Since 2008, there have been more than 15 prosecutions and arrests for HIV exposure in Missouri. Meanwhile, the number of people living with HIV in the state is increasing. In 2008, 9,877 people in Missouri were living with HIV; by 2013, the number rose to 11,704.
Addressing these numbers, a task force comprised of various AIDS-related organizations in the state formed and in 2012 released printed material that informed citizens about what HIV criminalization is, how it hurt prevention efforts, and how to work to have the laws changed.
Picking up the work of the coalition, the social justice nonprofit Empower Missouri will be reaching out to the community to find out what people know about HIV, and what can be done to secure an equitable standard of living for people living with HIV in Missouri, including looking into Missouri’s HIV criminalization laws.

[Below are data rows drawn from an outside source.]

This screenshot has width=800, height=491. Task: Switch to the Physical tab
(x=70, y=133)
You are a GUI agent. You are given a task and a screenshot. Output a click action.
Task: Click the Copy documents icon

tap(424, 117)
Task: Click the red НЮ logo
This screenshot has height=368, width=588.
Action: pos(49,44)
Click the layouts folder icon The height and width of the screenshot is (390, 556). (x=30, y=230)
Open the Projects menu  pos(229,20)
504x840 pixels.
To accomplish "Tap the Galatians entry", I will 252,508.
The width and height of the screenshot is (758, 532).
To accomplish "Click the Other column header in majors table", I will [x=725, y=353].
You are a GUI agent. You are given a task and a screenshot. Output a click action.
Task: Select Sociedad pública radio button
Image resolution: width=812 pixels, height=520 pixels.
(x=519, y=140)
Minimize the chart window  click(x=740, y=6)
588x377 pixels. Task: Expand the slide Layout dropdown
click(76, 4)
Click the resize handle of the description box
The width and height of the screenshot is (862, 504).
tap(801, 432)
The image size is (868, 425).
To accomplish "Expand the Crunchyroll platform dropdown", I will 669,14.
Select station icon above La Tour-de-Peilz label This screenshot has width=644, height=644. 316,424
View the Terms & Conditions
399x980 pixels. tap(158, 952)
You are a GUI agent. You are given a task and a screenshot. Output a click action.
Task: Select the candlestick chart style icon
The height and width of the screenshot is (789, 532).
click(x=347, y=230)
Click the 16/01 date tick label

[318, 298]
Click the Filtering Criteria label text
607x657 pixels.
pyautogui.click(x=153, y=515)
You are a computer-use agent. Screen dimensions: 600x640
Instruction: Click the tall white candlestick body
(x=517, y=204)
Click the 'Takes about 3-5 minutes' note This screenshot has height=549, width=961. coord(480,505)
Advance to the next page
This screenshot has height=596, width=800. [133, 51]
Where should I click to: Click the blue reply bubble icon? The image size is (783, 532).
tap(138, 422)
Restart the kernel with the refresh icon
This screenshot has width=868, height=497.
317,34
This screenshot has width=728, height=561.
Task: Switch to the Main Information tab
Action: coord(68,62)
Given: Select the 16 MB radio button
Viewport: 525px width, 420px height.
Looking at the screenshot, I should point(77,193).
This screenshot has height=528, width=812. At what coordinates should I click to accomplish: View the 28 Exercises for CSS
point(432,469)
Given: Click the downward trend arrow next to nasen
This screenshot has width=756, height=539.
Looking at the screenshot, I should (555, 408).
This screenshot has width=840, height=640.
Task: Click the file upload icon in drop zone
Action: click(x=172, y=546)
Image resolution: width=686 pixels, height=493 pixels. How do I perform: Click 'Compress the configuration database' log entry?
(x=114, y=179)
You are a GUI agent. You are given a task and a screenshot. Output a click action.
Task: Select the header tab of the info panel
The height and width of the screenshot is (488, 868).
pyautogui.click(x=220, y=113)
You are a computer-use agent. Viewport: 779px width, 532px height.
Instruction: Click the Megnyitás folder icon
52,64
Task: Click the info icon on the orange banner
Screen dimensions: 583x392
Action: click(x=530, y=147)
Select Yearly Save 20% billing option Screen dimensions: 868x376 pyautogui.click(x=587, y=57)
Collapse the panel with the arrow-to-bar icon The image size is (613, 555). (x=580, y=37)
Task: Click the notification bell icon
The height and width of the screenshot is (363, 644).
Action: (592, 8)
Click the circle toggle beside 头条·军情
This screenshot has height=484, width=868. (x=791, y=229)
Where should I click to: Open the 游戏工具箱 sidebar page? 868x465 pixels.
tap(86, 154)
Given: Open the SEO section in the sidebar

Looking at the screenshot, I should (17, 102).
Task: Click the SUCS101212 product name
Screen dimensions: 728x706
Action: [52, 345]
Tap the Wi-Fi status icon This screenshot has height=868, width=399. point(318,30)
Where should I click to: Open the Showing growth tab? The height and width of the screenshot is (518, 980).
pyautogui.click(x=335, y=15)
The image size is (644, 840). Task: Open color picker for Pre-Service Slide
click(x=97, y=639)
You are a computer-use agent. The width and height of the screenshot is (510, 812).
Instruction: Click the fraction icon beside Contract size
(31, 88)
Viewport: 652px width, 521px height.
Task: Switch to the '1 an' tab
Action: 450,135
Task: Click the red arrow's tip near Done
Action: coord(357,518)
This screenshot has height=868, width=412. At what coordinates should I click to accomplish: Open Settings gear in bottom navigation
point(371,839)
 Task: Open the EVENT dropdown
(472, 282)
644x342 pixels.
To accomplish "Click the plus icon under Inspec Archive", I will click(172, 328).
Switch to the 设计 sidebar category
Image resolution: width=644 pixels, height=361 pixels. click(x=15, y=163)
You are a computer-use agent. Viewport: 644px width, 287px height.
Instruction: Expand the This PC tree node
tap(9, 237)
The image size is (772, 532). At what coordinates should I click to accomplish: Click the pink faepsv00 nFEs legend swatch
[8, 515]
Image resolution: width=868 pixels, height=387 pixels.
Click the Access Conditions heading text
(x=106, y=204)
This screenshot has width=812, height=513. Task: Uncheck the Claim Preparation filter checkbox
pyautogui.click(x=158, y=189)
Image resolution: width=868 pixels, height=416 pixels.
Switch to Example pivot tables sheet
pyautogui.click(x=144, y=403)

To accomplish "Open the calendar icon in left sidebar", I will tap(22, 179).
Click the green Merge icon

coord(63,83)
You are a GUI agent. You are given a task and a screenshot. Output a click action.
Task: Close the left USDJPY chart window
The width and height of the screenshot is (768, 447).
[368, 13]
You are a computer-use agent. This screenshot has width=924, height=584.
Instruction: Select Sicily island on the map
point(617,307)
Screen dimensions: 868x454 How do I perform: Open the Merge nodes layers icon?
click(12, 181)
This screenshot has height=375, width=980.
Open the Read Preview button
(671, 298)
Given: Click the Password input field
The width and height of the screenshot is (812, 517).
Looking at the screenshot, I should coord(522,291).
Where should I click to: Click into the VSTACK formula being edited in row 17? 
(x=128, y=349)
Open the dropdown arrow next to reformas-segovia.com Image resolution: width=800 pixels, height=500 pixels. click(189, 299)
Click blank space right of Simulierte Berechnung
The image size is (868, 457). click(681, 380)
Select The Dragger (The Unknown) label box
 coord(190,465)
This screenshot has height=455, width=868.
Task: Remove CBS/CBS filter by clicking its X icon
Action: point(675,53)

In learning about the history of HIV criminalization in her state, Jeanette Mott Oxford, executive director of Empower Missouri, said she was not surprised to hear there had been opposition to the laws from the beginning.
For those living with the virus, learning about the early opposition and reading the early arguments against HIV criminalization can be uplifting. “Seeing these means a lot to me. I dislike the argument that says that these laws might have made sense at the time but now we know better,” says Laurel Sprague, research director for the Sero Project, a national organization that works to end HIV criminalization, “They were and always have been violations of human rights, rooted in prejudice and the false hope that making one vulnerable group of people out to be monsters would protect the others.”
As efforts continue to dismantle systems that negatively impact the lives of people living with HIV and hamper prevention efforts, looking at the past can help inform a better future, or at the very least help activists and advocates feel that they are not alone, and are on the right track.
Canadian-born Theodore (Ted) Kerr is a Brooklyn-based writer and organizer whose work focuses on HIV/AIDS.